Several analysts and market participants have downgraded their outlook on the US dollar. For the millions of global investors trading greenbacks, the following is a short guideline of what to expect next week.
Suspending the flow of economic data was one of the biggest impacts of the budget impasse. The economic data help market participants navigate the US economy and determine the likelihood of a shift in monetary policy. Now that the impasse has been lifted, several batches of economic data will make headlines next week, including delayed reports from the Labor Department and Census Bureau.
The biggest report to come our way next week will be the September nonfarm payrolls. The US economy is expected to have added 180,000 nonfarm payrolls last month, according to a median estimate of economists surveyed by Bloomberg. A higher reading will likely propel the US dollar higher. The payroll data will be accompanied by average earnings and the September unemployment rate.
In addition to the Labor report, the Census Bureau will release data on new home sales and durable goods orders. As investors shift their attention back to the data, better-than-expected readings will help the greenback retrace this week’s losses.
An active data pipeline will feed directly into speculation over monetary policy. Market participants will monitor the economic reports carefully to determine whether the Federal Reserve will begin curtailing the $85 billion in monthly asset purchases. Better-than-expected results will raise expectations for an imminent cut to monetary easing.
Market participants are increasingly shifting their expectations toward monetary policy. The government shutdown shaved at least 0.6 percent from fourth quarter GDP, according to the S&P Rating Service. The downward pressure on the economy makes a bond taper at this time less likely. The Federal Open Market Committee meets October 29-30 for the second last time this year.

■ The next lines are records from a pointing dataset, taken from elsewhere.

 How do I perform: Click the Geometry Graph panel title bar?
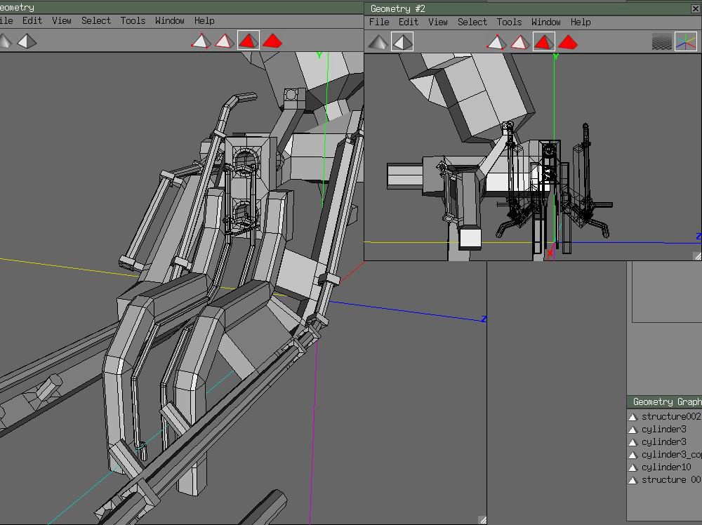(x=664, y=401)
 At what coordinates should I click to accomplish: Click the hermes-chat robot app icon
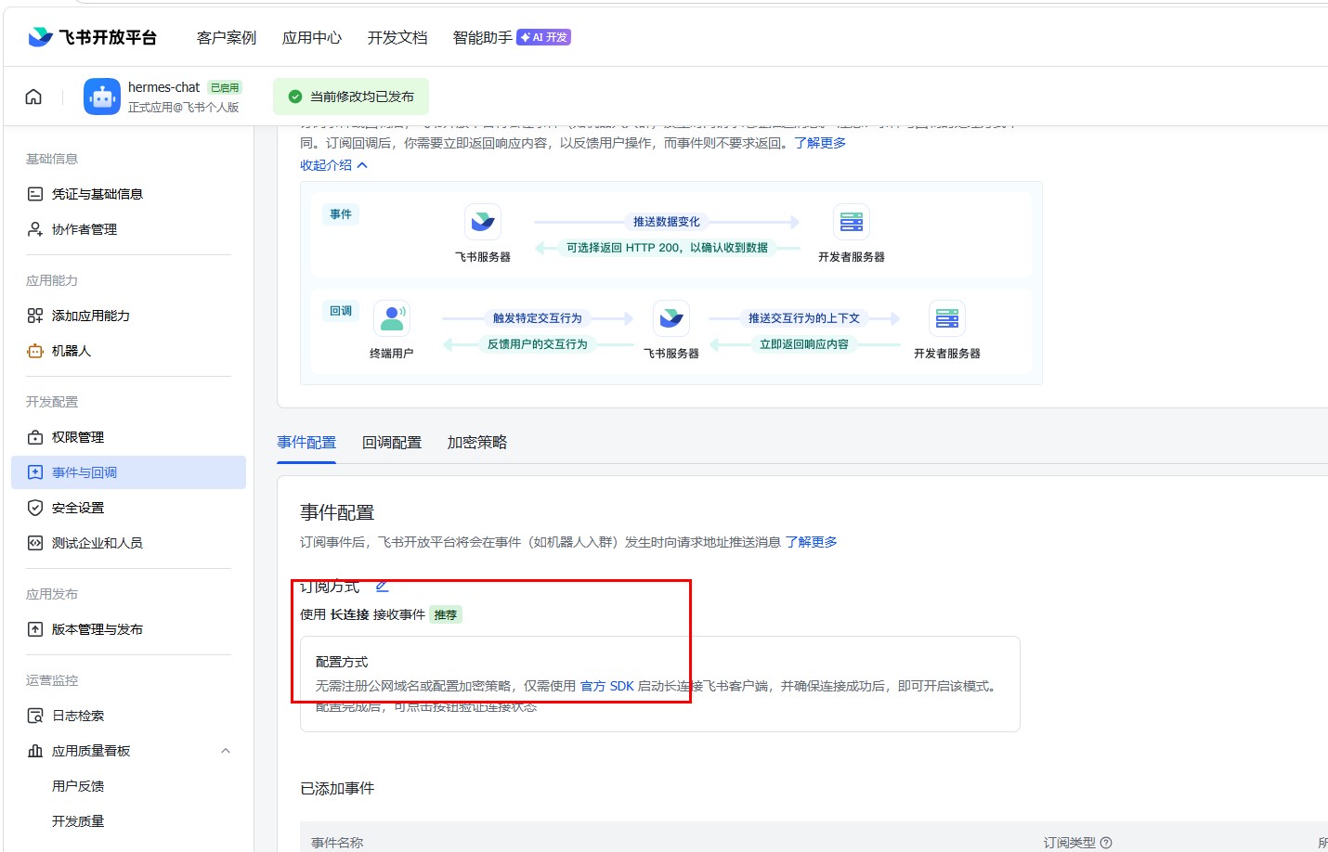[x=102, y=97]
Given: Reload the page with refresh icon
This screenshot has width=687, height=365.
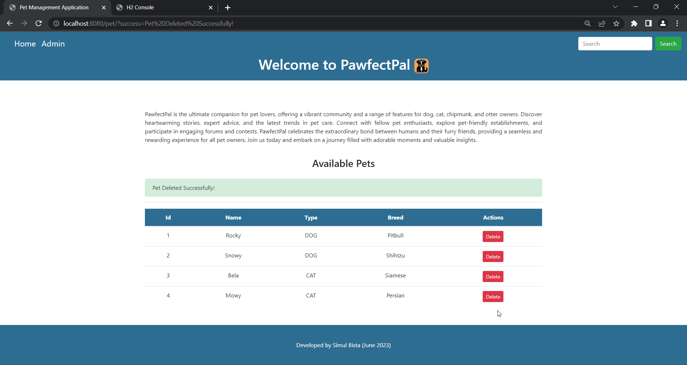Looking at the screenshot, I should coord(39,23).
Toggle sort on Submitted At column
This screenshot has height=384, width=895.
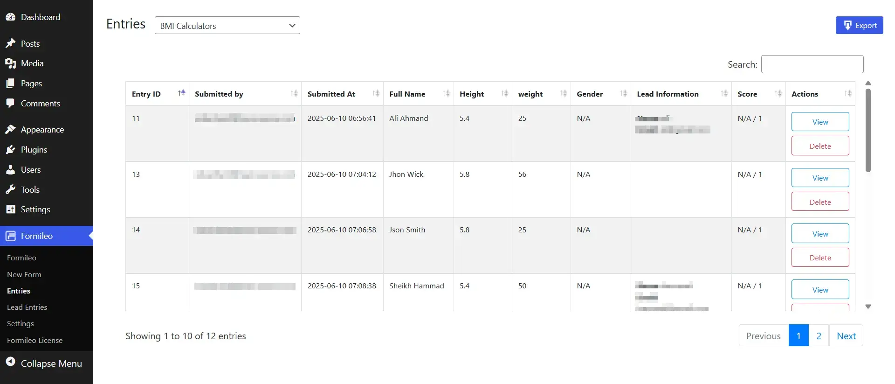pyautogui.click(x=376, y=93)
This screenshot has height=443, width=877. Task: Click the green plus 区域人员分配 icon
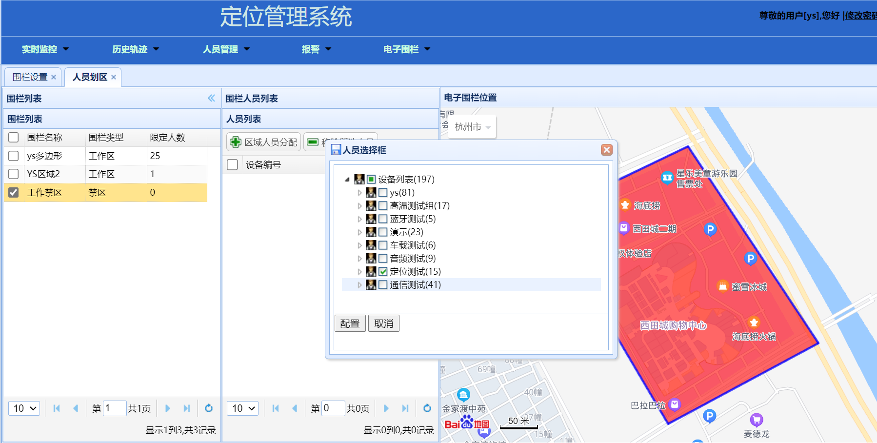click(236, 142)
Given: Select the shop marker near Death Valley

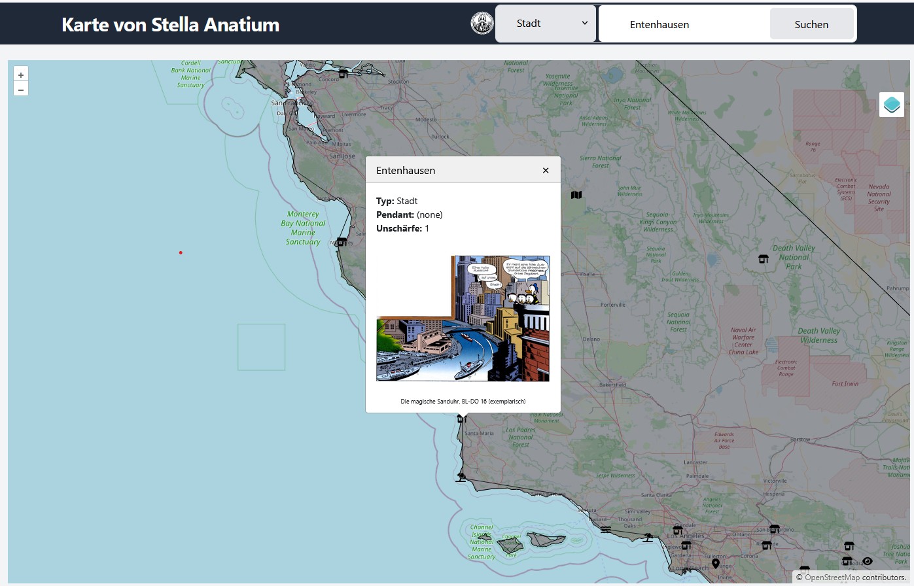Looking at the screenshot, I should [763, 259].
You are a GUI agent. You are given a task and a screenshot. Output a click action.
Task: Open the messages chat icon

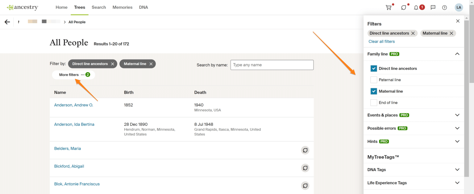(x=433, y=7)
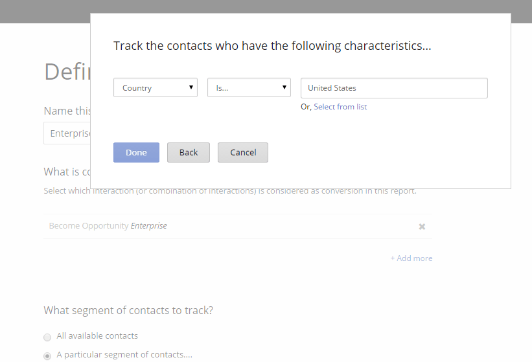The height and width of the screenshot is (362, 532).
Task: Click the "Track the contacts" dialog heading
Action: [x=272, y=46]
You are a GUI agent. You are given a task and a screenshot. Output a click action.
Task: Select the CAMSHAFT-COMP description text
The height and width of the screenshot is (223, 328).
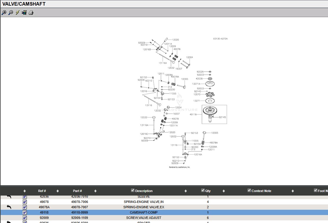click(144, 212)
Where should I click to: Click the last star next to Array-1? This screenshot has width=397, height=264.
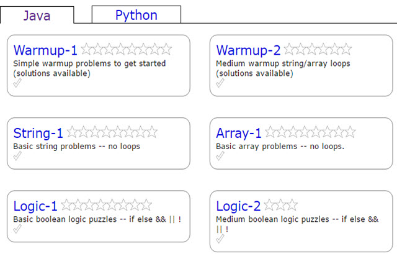click(x=350, y=132)
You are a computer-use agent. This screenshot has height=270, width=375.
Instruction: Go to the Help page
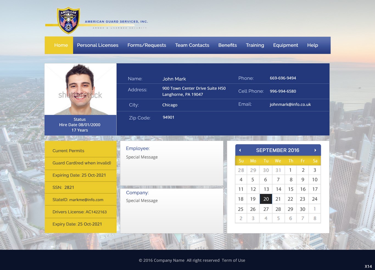312,45
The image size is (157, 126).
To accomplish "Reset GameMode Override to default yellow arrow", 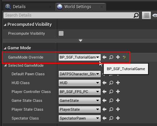I will pos(124,57).
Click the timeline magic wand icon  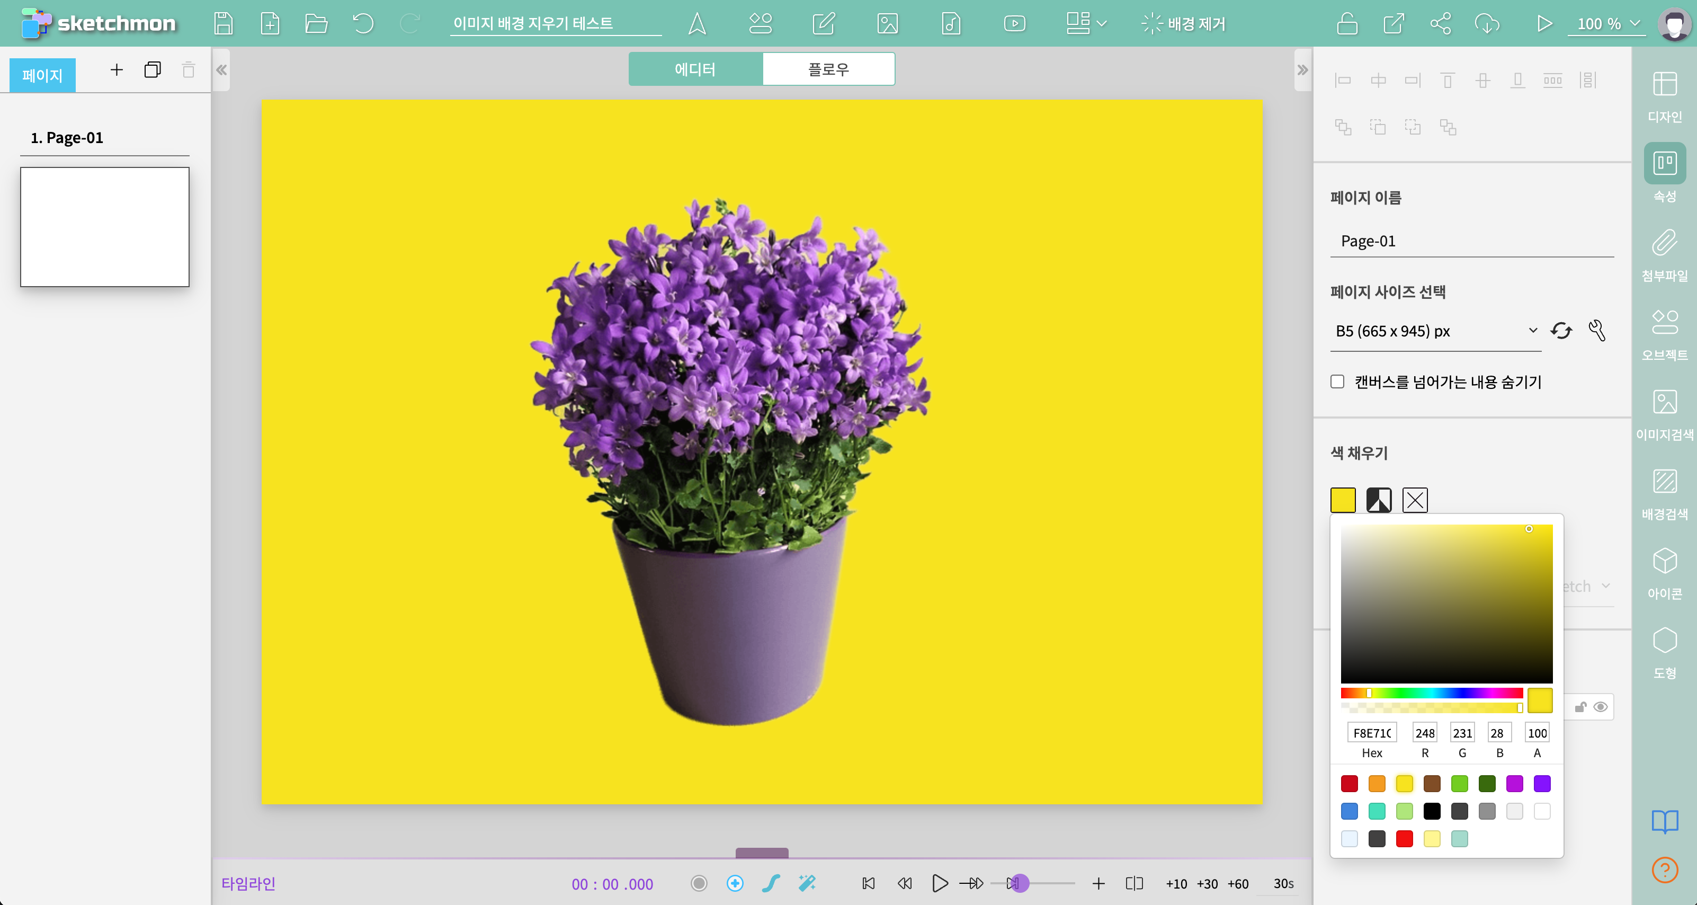[x=807, y=883]
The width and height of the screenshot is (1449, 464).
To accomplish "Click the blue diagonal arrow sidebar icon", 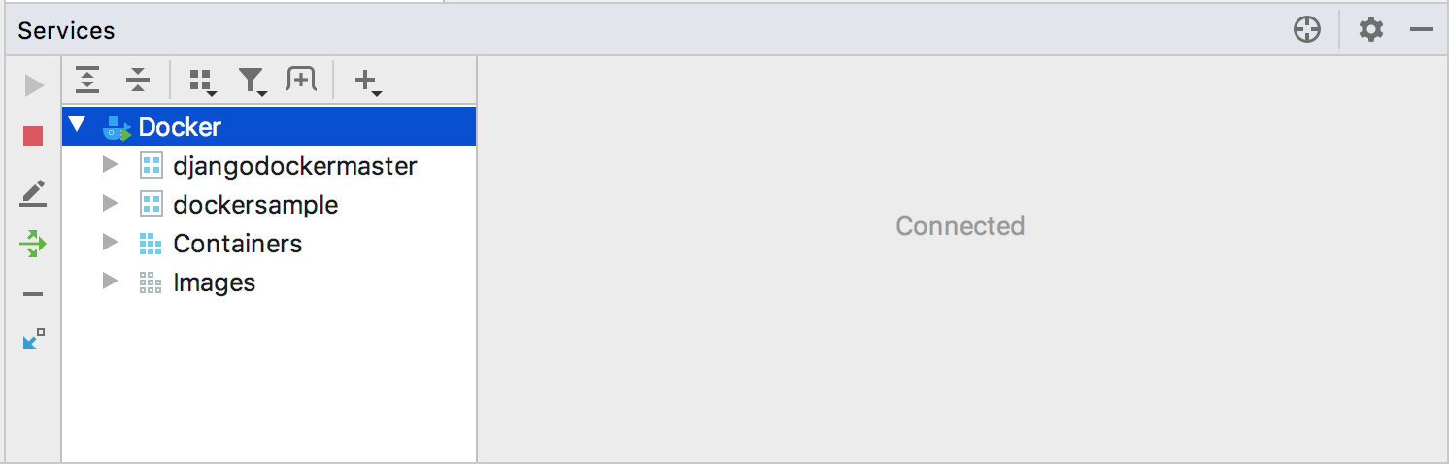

GBP/USD: The British pound surged two cents against the dollar after Congress ended the first government shutdown in 17 years. The pound was further supported by strong retail sales and declining jobless rates, the Office for National Statistics showed. At week’s end, the GBPUSD was still in the midst of an ascending structure, which suggests the pair may consolidate in the low-to-mid 1.61s before pulling ahead toward the 1.63 handle. A stronger-than-expected US jobs report could foil the upward momentum.
EUR/USD: Growing selling pressure for the US dollar is keeping the euro well supported. The EURUSD closed Friday’s session around 1.3866, a gain of 14 pips. The technical indicators show the pair erased its overbought readings, which means buying interest for EURUSD should continue. The pair’s support levels are 1.3595/28; on the upside, resistance forms ahead of the psychological 1.38 level. The euro will remain well supported next week so long as investors are convinced the Fed won’t taper bond purchases this year.
USD/CAD: The USDCAD ended the week down 70 pips. The upside momentum surrounding the North American pair is shrinking, with the Canadian dollar benefiting from the diversification of global foreign exchange reserves. A fall below 1.0250 signals the US dollar is in trouble. The pair could breach this price point should US data fail to meet expectations.
USD/JPY: The pair remains glued below the 98.0 line, after falling almost 100 pips on Thursday. The US dollar will likely remain lower against its Japanese counterpart so long as investors believe the Fed will continue to ease at its current rate. However, a strong trading bias for USDJPY is unnecessary so long as the pair remains range-bound (96.6-99.0).
For the first time since the government shutdown, the direction of the US dollar will depend largely on the data flows, and whether market participants can expect changes to monetary policy before Janet Yellen takes the chair at the Federal Reserve.